§ **TASK DESCRIPTION**
Take the line with "Instruction: Switch camera to top view icon" and every line after it in the entries below, and set them down exactly, without any pictures.

§ **INPUT RECORDS**
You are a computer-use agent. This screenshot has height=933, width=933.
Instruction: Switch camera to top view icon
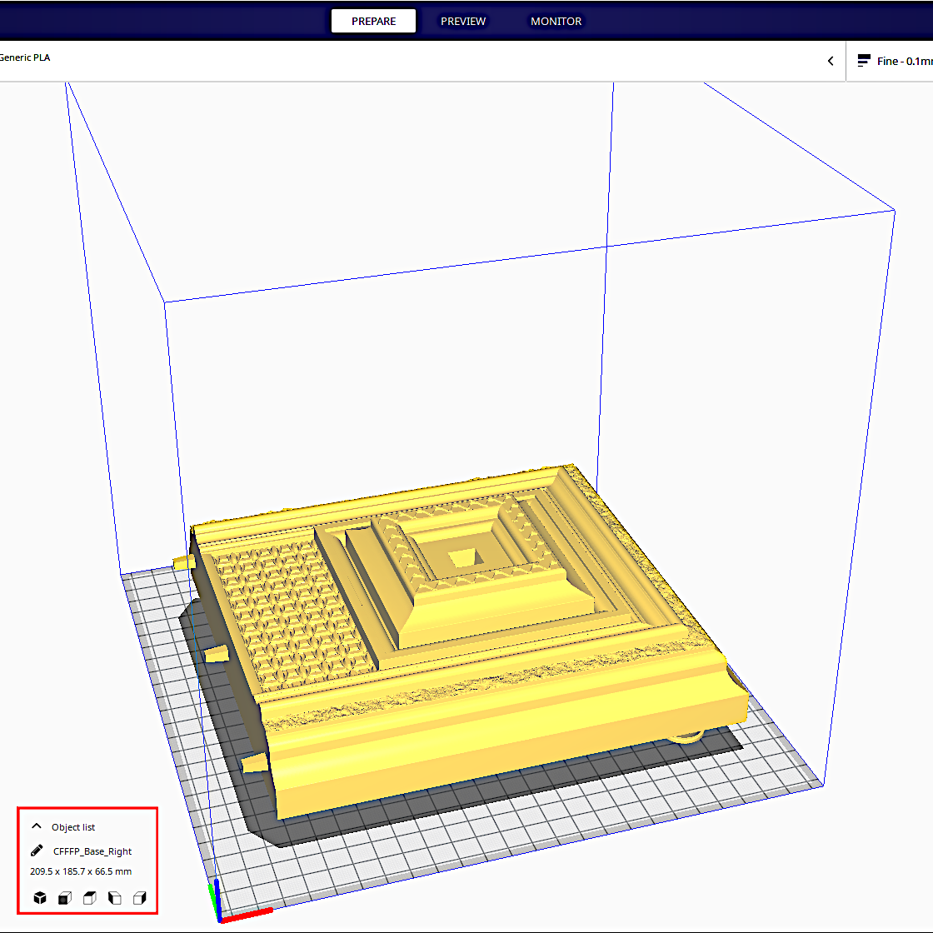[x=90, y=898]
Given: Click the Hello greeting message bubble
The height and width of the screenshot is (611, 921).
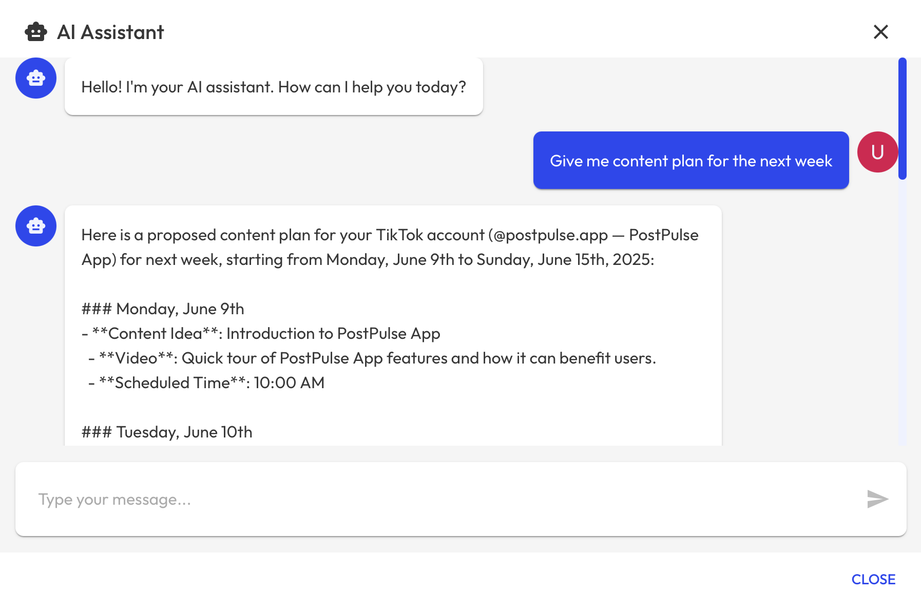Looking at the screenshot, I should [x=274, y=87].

§ **RESPONSE TO THIS EXERCISE**
Instruction: Switch camera to top view icon
[x=90, y=898]
Given: Click the Hello greeting message bubble
The height and width of the screenshot is (611, 921).
Looking at the screenshot, I should [x=274, y=87].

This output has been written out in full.